Text section>
Jettman96 knows that I don't shy away from any subject matter and if you're willing to present your side of the subject with reason and facts that I'll listen to what ever you have to say.  I'm like this because I believe the more experiences and outside view points you receive in life the more round and open you are to the REAL world around you.  



Dixie Dawg thanks for the welcome and to all others that have extended their hands.


----------



## Big7 (Feb 6, 2009)

rjcruiser said:


> I totally disagree with the article....and no, my faith isn't waving.
> 
> Maybe the reason that churches did so well in the 30s during the depression is that it caused people to realize that money and possessions weren't what made them happy.  That they didn't matter in the big scheme of things.  That family and God were more important and gave them true happiness.
> 
> ...



You don't really believe that do you?
Please tell me it ain't so.


----------



## jawja_peach (Feb 6, 2009)

*have'n fun yet?*

Yup, Welcome to the mosh pit. It's awesome to see someone on here that writes more than I do. 

90% of my family are Catholic. I am not. I am Independent Bible Believing Baptist. 

What is science? 
*Science:* 
_1) a branch of knowledge or study dealing with a body of facts or truths systematically arranged and showing the operation of general laws.
2) knowledge, as of facts or principles; knowledge gained by systematic study._

_What do the scriptures say about Knowledge/Science..?? _ (just a a few verses)

_1 Cor 12:8-11

8 For to one is given by the Spirit the word of wisdom; to another the word of knowledge by the same Spirit;

9 To another faith by the same Spirit; to another the gifts of healing by the same Spirit;

10 To another the working of miracles; to another prophecy; to another discerning of spirits; to another divers kinds of tongues; to another the interpretation of tongues:

11 But all these worketh that one and the selfsame Spirit, dividing to every man severally as he will.

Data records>

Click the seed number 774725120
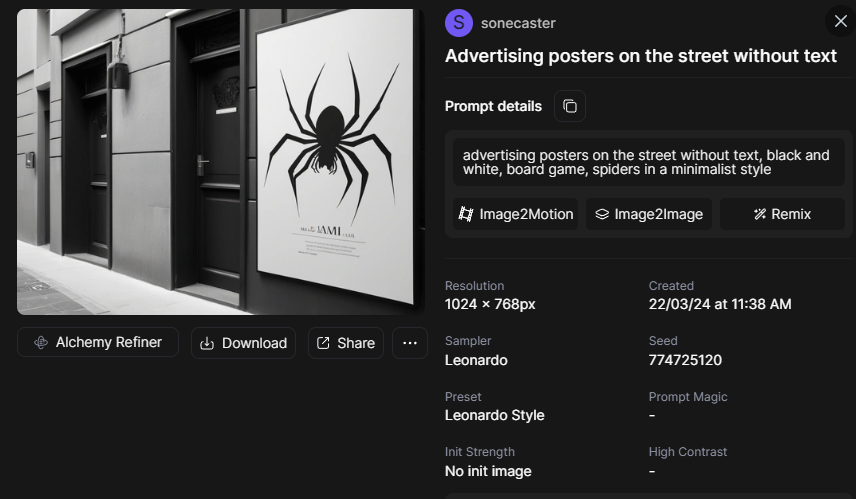The height and width of the screenshot is (499, 856). [685, 360]
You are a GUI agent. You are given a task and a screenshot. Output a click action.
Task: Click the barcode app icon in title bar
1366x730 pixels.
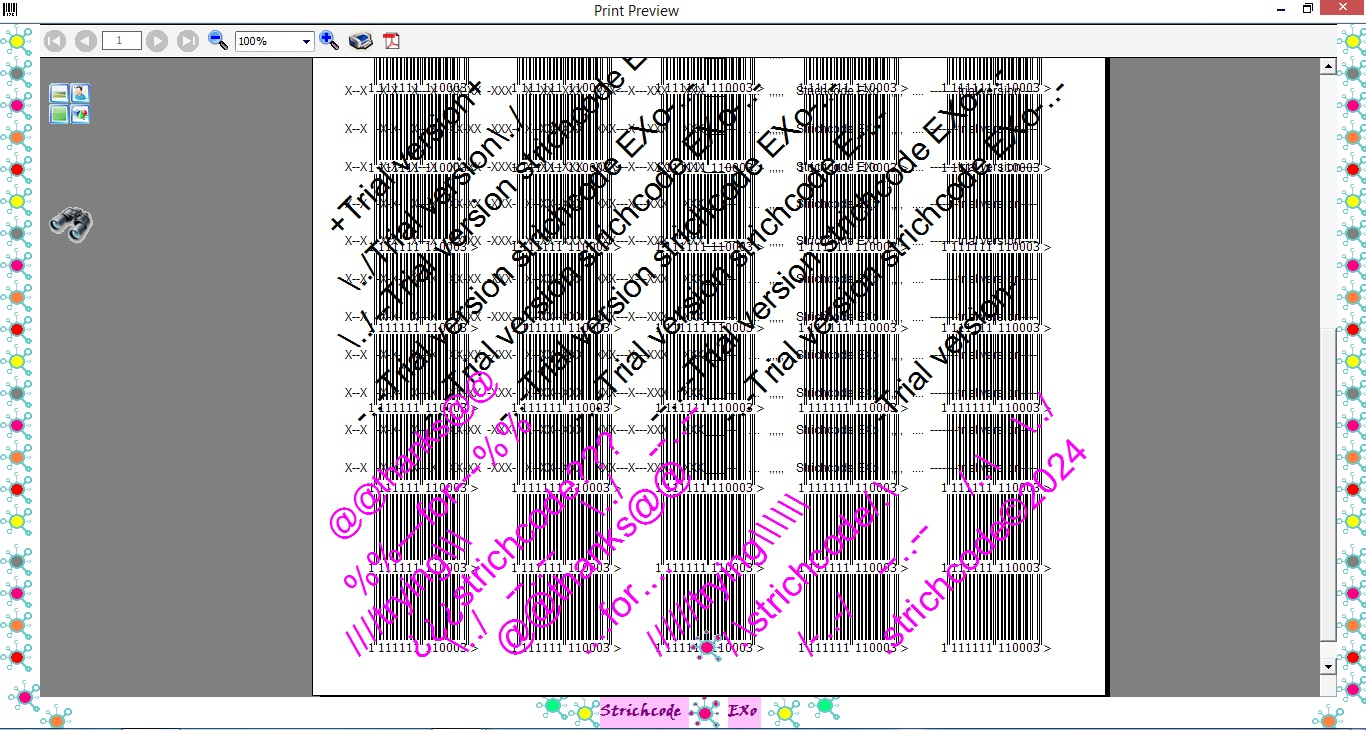[x=10, y=10]
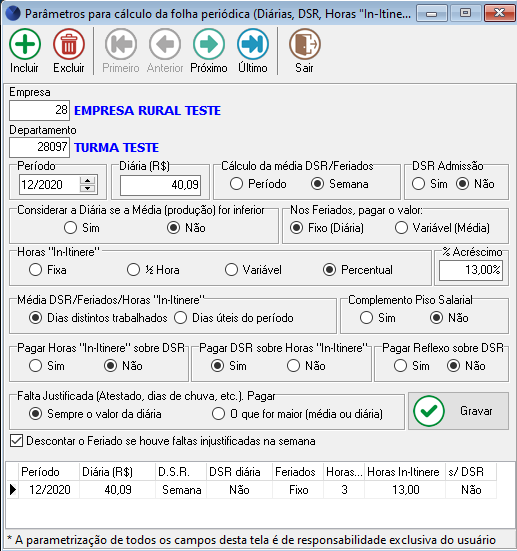The width and height of the screenshot is (517, 551).
Task: Click the Excluir trash can icon
Action: [69, 45]
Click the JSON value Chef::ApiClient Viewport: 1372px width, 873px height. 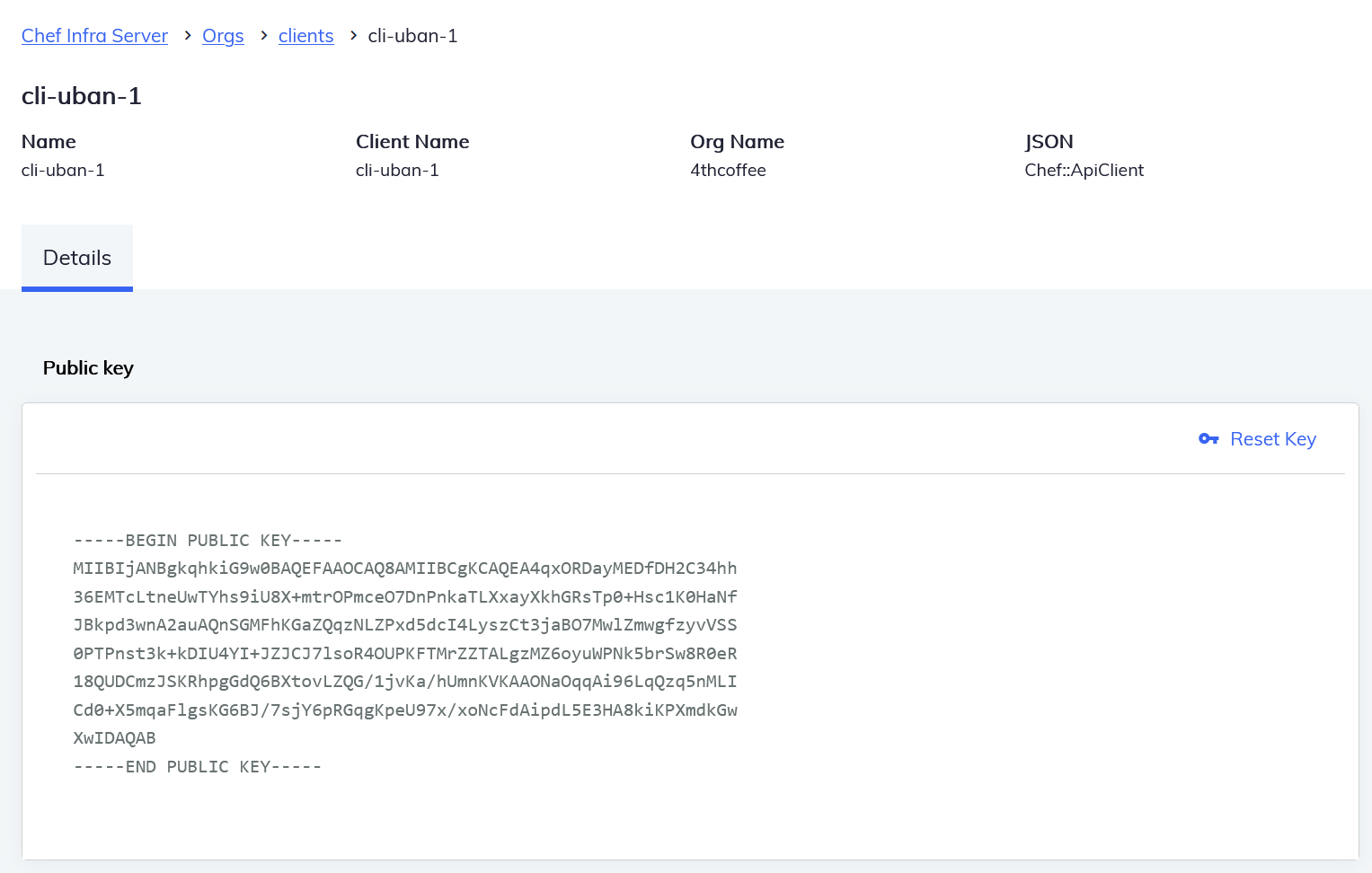coord(1084,170)
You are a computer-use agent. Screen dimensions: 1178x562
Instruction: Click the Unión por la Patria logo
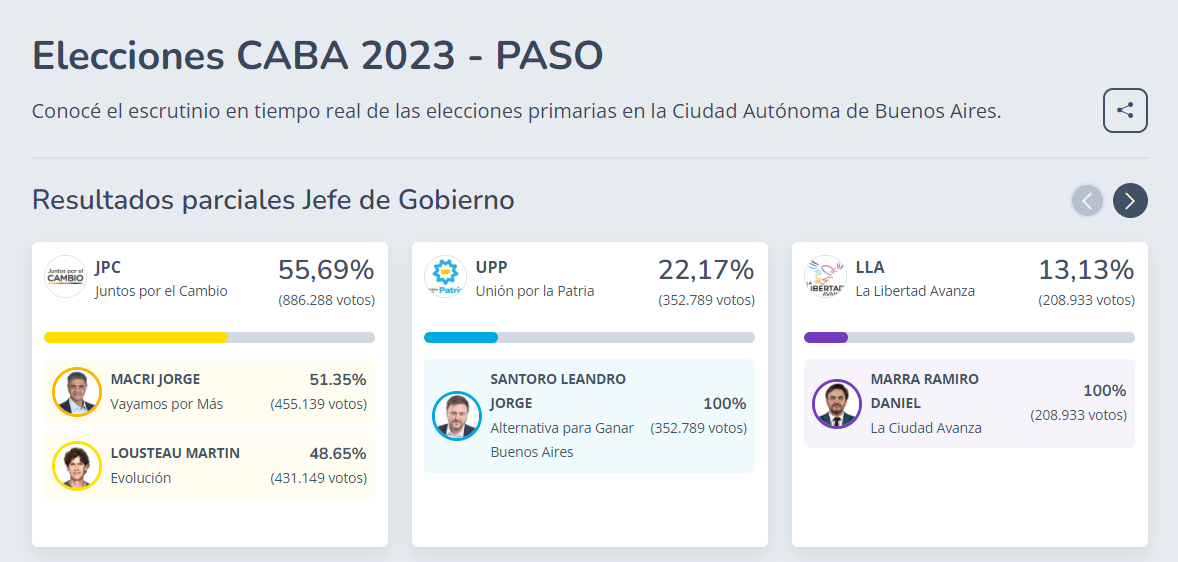446,277
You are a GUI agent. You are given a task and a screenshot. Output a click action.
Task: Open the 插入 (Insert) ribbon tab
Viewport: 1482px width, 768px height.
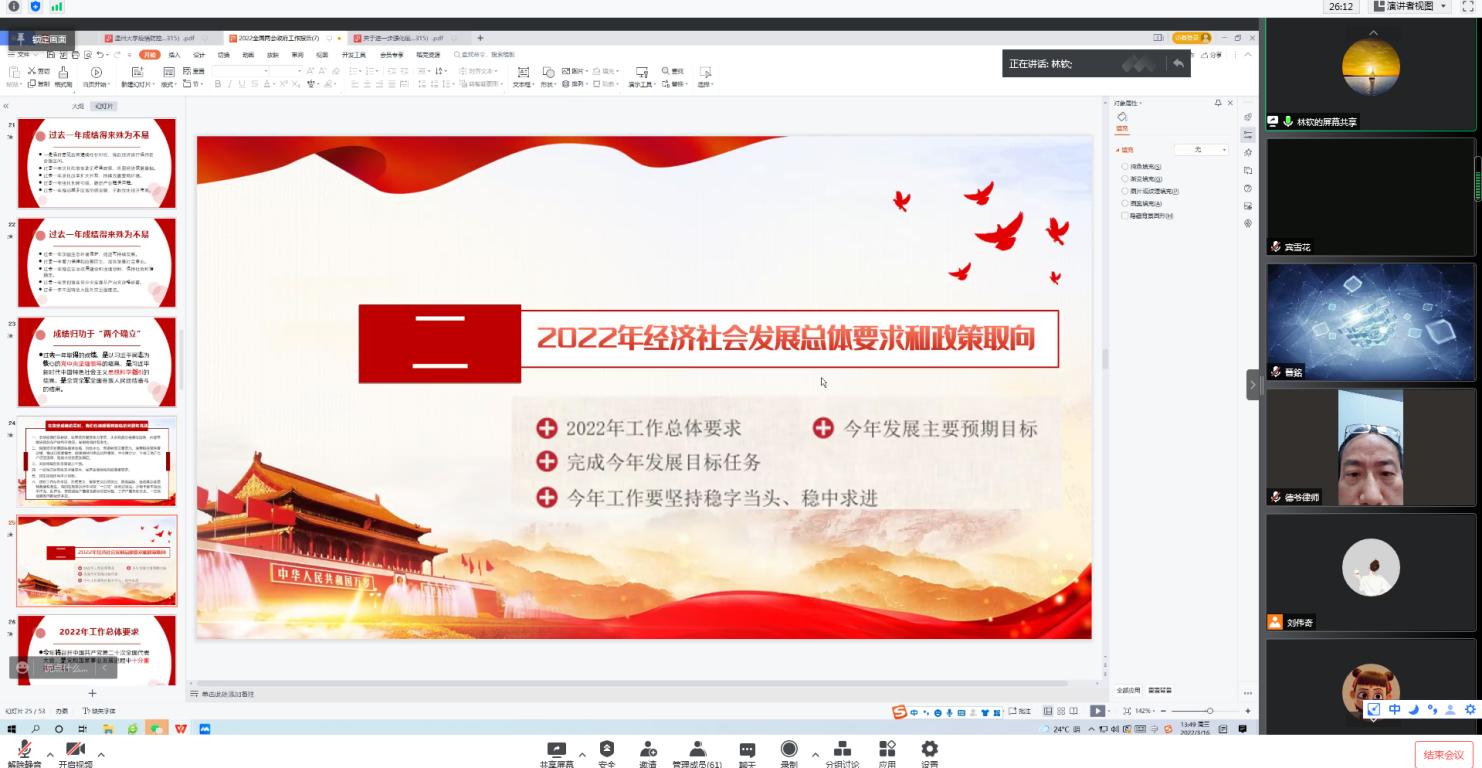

Exercise directions>
Reproduce the forum thread word for word, from "9 To another" up to and including "as he will.".

Result of the exercise>
9 To another faith by the same Spirit; to another the gifts of healing by the same Spirit;

10 To another the working of miracles; to another prophecy; to another discerning of spirits; to another divers kinds of tongues; to another the interpretation of tongues:

11 But all these worketh that one and the selfsame Spirit, dividing to every man severally as he will.